In Prudence’s hand, Steve continued play the part of a grubby ragdoll, one that tightly clutched a pencil to its body.
“Downstairs,” said Malcolm and pointed. A double width flight of stairs descended into the ground. Prudence held the wooden handrail as they went down.
“This used to be a cinema,” said Malcolm. “The Smallbrook Queensway Odeon.”
“Your military base is a cinema?” said Yang, unimpressed.
“An abandoned cinema,” said Malcolm. “The main auditorium is forty feet underground. Doubles up as a handy bomb shelter.”
They passed another band of soldiers coming up.
“You’ve heard of Odeon, the cinema chain, right?” said Malcolm. “Started by a local man. Oscar Deutsch Entertains Our Nation.”
Gritty dust crunched under Prudence’s bare feet. The stairs turned onto another flight, then into an area crammed with desks, equipment and computers. The flow of humans in and out was matched by the volume of voices. Instructions, requests and questions were called out.
“Maybe this was what war used to be like,” said Malcolm. He spoke briefly to a woman at a desk, told her here were two more for registration, then led the girls into the next room.
This, Prudence surmised, was the main auditorium. From the entranc
e, large concrete steps ran across the length of the space, down to a stage area some distance below. Knots of people and gear dotted the amphitheatre steps: working groups, small encampments. As well as the dim lighting from above, torches and lamps provided illumination for the different spaces. It had a dank and fusty smell, as if the air in here didn’t get out much.
“See that?” said Malcolm, pointing to the stage area. “The tall cage of blue john?”
On one of several tables near a group of people in deep discussion was a cylinder, maybe three feet tall, composed of shards of purple-blue stone encased in a wire mesh.
“Put an explosive core in that, and we’ve got a bomb powerful enough to kill gods.” He laughed and directed them down the steps to a small clutch of people by a wall.
Three women sat together. A small boy slept on the stair, wrapped up in a quilt patterned with colourful steam trains.
“Mary,” said Malcolm and one of the women looked up. There were tired red rings under her eyes. She looked at Prudence and Yang without emotion.
“More refugees?” she said.
“Prudence and Yang,” said Malcolm. “I’ve got to go speak to the leadership. We found Handmaidens of Prein in Acocks Green. Killed one.”

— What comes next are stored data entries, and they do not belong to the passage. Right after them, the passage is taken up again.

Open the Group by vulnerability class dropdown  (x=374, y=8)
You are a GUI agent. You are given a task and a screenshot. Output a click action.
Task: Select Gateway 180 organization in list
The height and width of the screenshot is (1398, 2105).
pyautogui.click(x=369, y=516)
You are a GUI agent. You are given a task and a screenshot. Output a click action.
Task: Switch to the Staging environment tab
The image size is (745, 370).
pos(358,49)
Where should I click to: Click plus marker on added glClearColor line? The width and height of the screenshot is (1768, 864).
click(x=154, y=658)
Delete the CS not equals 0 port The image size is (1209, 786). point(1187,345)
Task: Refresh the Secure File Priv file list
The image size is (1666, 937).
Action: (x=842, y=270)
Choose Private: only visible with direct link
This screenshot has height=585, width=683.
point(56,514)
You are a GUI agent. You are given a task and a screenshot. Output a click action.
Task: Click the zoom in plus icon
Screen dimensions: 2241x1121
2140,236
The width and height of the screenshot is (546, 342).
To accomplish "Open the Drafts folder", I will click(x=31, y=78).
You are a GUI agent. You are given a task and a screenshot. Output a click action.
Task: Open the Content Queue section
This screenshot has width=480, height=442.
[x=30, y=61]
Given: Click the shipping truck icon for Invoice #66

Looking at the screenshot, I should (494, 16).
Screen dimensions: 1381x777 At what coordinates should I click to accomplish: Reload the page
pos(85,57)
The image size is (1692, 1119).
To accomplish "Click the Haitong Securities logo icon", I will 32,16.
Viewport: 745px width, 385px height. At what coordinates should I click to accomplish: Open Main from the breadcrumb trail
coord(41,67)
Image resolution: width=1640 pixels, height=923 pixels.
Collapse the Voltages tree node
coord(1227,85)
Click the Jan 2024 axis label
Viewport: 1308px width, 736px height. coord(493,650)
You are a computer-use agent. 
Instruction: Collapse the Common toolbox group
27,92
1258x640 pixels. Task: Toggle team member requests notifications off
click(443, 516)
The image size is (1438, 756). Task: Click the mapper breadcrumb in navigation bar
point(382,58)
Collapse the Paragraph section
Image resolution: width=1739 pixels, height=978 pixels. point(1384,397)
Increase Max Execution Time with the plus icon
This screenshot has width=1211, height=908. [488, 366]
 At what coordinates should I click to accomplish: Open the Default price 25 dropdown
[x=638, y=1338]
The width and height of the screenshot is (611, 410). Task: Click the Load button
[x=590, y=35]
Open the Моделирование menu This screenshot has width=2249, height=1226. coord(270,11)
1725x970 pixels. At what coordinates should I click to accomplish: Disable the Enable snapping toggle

Mary nodded. Another woman shifted and pulled out blankets from the pile she sat on. She gave each of the girls one.
“How much?” said Yang.
The woman ignored her and opened a round tin. Inside were golden biscuits, several of them broken, which she offered to the girls. Prudence took one and Yang followed her example.
“Find somewhere to sit,” said Mary. “Don’t wake the boy.”
Prudence moved up a step and carefully, watchfully, sat a distance away from the women. She unfolded the blanket and pulled it over her shoulders. She wasn’t cold, but it felt good to have the soft pressure around her.
“And now what?” whispered Yang, sitting close but at a measured distance.
Prudence had no idea. In her hand, Steve the Destroyer tapped at her wrist. She glanced down.